In California, the grape is grown prolifically in the San Joaquin Valley as a source for making blending wine for the generic type wines. Some of the vintners in that region will make and label a varietal Barbera, Examples are M. LaMont, E. & J. Gallo, Giumarra, Angelo Papagni, Setrakian.

The better California Barberas come from Coast Counties, mainly Napa and Sonoma.

Louis M. Martini and Sebastiani Vineyards Barberas are the most popular ones, and deservedly so. They are consistently good, year after year. Heitz cellars and Parducci are two others which make good examples of this wine. Some smaller wineries from the Central coast have come up with noteworthy examples. They include Gemmello, Conrad Viano, Ped­rizzetti, Guglielmo, San Martin, Villa Arman­do, Louis Bonesio/Uvas. Italian names seem to dominate this list! The attachment to the wines and cuisine of the ancestral lands is commendable.

My favorite recently was from Amador county. The 1980 Special Selection Barbera by Montevina was a whopper. If you can find any, try it for sure.

So what do you serve the Barbera with?

Let’s start with the most popular American-Italian dish: pizza. If you are an “everything on it” pizza fan, then Barbera is the wine for that combination, or for lesser combinations that include onions, peppers, sausage, pep­peroni, meatballs. Possible but not the best for the plain cheese and tomatoes variety. Serve it with all versions of hearty pasta dishes which have a tomato sauce base and par­ticularly those that are spicy. I would even dare consider serving it with pesto sauce. (no tomatoes, but fresh basil, pine nuts and lots of garlic) I think the Barbera will hold up to the garlic! Most food writers will not be so bold. Beer is considered the usual accompaniment to pesto.

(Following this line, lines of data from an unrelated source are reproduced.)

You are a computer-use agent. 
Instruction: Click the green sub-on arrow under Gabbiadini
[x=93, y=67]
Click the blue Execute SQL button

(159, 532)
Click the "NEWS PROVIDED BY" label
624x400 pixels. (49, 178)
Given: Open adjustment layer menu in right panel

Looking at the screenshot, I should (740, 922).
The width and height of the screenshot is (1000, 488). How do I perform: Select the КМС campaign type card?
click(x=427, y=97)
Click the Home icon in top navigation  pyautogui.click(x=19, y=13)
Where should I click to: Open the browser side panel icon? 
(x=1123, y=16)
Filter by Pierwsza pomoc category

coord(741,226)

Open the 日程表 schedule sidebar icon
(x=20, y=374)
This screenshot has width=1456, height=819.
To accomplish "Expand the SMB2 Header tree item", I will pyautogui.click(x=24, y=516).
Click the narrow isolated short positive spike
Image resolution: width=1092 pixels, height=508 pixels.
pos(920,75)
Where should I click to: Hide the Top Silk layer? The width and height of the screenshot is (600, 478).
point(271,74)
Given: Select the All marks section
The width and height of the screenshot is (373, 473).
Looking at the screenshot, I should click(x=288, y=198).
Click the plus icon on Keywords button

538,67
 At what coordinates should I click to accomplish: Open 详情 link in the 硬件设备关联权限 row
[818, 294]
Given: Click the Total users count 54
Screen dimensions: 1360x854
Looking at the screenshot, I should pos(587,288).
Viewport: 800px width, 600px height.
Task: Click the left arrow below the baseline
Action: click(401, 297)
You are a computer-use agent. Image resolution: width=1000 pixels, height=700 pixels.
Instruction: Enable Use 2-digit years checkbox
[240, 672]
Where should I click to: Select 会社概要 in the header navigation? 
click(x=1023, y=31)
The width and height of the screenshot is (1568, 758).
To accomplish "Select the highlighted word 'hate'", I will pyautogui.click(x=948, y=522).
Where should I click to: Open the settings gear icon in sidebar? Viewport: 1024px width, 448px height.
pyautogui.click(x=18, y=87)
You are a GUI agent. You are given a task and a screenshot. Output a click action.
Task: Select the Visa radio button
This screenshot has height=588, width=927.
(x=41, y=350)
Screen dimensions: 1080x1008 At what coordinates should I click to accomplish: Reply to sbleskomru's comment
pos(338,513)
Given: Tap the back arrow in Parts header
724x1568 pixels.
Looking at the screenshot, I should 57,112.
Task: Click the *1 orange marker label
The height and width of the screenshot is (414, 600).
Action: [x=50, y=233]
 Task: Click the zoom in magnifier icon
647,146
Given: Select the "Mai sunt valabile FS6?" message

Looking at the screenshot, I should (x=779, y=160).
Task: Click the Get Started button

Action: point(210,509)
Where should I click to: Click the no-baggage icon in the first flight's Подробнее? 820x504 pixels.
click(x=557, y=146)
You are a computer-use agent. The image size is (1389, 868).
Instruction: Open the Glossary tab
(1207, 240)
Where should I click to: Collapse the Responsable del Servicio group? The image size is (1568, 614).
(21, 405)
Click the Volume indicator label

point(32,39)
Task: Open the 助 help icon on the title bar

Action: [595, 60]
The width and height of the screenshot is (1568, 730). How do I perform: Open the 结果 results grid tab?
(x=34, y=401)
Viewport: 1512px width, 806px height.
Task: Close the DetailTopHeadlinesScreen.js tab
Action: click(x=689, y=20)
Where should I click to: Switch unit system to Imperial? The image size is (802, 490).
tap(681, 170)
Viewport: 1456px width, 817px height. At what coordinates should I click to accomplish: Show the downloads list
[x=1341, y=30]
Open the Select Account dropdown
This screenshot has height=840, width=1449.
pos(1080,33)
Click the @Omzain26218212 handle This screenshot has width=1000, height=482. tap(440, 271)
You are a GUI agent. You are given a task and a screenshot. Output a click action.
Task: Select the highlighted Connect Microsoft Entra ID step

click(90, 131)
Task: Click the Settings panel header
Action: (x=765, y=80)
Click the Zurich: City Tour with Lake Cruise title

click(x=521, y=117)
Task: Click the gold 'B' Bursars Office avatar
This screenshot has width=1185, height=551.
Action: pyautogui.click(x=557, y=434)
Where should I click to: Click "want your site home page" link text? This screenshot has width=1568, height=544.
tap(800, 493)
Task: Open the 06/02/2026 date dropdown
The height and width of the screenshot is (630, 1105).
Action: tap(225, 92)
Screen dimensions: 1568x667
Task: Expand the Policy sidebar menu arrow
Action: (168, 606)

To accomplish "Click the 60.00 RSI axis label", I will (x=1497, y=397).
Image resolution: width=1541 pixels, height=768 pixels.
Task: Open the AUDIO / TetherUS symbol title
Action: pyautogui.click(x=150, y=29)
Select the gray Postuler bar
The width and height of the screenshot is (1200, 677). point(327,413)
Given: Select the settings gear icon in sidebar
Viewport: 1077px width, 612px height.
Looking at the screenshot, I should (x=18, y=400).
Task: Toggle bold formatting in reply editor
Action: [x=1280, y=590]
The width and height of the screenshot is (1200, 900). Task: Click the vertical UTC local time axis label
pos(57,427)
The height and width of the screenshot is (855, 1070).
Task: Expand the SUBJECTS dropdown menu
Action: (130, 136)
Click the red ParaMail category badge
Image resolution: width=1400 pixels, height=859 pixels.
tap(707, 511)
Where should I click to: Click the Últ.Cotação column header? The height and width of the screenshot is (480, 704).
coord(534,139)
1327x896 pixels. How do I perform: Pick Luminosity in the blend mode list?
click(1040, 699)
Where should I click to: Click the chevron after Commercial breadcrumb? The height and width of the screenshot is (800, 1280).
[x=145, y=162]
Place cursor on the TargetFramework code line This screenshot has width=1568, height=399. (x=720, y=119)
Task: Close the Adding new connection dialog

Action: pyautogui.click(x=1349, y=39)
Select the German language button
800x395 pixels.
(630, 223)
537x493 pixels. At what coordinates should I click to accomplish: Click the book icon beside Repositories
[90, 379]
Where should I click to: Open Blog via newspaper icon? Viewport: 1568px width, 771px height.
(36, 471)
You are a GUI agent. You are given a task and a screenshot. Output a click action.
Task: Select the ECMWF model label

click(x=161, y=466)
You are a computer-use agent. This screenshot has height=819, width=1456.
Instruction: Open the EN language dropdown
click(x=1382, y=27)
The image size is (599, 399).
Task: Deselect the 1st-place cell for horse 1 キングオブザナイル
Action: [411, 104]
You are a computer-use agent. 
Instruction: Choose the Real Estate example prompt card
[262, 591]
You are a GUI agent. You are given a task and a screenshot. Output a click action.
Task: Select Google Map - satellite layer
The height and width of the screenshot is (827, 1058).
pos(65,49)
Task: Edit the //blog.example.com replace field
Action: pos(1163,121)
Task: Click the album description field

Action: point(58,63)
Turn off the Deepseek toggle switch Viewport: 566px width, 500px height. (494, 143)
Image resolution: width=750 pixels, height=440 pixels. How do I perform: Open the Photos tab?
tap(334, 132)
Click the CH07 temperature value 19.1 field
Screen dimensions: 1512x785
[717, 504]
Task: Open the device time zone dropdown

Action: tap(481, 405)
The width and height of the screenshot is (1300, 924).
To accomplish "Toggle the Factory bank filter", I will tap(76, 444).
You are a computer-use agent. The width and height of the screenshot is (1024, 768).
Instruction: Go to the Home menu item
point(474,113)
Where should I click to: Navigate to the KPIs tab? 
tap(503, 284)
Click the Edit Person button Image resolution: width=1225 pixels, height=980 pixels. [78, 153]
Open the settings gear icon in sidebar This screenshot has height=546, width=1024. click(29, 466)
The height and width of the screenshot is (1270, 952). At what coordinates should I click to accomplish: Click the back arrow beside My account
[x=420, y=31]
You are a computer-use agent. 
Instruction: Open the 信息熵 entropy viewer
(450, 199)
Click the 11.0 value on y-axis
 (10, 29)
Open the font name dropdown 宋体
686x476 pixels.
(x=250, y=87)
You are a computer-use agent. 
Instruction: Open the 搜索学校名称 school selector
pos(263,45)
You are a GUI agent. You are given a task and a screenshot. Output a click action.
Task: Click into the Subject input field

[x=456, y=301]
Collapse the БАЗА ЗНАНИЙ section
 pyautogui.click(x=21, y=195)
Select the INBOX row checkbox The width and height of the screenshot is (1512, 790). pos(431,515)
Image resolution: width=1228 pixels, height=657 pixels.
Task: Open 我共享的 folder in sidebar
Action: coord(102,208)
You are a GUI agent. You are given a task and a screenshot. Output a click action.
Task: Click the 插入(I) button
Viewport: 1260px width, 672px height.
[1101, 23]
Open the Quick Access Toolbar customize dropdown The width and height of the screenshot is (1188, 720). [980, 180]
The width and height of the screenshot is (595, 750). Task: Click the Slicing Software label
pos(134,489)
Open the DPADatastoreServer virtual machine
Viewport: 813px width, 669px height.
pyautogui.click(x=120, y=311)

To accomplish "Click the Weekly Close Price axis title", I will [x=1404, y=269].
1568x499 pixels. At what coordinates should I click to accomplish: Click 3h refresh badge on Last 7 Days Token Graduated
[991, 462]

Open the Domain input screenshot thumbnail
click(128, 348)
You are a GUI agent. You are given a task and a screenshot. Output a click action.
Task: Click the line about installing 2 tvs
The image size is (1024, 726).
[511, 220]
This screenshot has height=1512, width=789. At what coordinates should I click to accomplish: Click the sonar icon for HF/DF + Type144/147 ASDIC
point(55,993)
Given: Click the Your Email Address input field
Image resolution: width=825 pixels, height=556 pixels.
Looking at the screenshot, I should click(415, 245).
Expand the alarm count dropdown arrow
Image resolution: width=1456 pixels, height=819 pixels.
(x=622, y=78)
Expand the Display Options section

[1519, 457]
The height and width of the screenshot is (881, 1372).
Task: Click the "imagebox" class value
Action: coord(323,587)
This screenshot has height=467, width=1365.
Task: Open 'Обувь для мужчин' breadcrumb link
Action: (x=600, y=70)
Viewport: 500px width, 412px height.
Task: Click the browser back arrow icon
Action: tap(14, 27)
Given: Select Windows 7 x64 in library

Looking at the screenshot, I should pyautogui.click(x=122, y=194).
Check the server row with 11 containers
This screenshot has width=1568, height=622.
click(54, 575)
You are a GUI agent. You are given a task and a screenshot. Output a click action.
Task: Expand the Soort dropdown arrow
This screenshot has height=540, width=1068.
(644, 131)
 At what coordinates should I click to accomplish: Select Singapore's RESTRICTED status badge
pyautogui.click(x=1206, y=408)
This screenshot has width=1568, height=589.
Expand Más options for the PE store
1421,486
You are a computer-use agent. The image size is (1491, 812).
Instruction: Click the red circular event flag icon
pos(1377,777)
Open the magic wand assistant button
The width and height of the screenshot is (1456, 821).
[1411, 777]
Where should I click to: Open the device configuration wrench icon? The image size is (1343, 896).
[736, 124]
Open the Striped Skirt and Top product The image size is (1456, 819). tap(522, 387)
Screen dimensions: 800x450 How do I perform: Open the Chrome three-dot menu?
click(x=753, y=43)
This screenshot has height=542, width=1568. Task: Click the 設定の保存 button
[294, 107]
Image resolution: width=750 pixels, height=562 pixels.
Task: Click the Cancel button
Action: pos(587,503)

A classic companion to Barbera in the San Francisco bay area is crab cioppino, a seafood stew native to that city. In fact any cioppino would be fine. You would not think so, but this style of seafood brings out qualities in the Bar­bera that you do not detect with meat dishes.

Then, there is game, or the myriad of Italian sausage dishes and entrees that are great companions for this wine. Barbera is at its best with these bold flavors. It cuts through!